Within the listing below, count the lines that have the string "browser". Answer with that number only.
:: ENTRIES SHOWN ::
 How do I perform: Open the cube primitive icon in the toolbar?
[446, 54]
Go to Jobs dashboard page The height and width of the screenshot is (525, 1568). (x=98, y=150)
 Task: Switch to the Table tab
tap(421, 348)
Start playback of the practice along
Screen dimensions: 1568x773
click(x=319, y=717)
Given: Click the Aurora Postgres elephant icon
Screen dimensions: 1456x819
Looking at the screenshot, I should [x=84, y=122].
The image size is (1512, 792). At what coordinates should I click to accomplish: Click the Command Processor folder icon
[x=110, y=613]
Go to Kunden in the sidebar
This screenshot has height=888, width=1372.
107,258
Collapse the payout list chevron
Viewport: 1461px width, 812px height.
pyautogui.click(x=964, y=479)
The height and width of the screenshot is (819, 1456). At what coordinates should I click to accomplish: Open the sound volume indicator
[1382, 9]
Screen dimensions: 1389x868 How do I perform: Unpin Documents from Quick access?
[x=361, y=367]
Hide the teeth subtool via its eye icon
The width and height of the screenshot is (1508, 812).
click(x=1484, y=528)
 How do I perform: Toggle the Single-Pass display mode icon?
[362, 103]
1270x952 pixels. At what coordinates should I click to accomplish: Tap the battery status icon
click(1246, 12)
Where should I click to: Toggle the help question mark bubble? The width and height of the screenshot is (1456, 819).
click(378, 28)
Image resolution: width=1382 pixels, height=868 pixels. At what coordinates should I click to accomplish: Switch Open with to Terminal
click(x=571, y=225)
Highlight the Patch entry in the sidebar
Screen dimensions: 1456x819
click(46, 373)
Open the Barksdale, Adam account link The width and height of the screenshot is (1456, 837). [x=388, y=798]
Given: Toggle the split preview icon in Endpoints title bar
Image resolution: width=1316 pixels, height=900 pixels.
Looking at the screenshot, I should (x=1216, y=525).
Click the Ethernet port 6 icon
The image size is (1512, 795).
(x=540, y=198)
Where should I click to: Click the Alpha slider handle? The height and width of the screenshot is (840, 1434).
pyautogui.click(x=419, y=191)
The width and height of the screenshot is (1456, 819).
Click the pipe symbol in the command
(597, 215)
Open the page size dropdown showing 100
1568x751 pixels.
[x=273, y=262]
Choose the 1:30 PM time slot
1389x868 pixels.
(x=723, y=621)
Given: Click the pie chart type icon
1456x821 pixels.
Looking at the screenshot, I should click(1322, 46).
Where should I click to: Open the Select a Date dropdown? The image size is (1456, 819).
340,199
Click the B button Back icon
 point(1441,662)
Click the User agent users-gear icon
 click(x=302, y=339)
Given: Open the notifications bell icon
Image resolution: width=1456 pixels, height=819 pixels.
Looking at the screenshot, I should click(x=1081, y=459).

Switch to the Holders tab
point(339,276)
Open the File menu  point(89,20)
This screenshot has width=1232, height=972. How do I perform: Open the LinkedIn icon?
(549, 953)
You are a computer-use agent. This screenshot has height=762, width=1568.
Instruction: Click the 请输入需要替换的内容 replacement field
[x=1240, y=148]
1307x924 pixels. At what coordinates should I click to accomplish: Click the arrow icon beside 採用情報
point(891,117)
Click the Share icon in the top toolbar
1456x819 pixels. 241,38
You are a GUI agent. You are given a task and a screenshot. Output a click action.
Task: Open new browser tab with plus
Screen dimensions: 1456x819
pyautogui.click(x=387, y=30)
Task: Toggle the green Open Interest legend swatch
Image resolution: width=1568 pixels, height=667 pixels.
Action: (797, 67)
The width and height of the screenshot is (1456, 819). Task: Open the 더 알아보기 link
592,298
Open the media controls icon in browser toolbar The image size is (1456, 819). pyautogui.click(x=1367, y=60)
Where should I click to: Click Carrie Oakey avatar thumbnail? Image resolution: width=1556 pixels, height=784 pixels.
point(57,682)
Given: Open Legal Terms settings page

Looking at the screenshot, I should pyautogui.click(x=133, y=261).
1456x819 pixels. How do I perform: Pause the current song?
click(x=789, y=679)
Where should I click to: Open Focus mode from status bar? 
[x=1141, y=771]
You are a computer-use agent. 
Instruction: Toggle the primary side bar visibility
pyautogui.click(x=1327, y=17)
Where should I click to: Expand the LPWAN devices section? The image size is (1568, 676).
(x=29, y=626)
:::
> **EXERCISE SOLUTION**: 2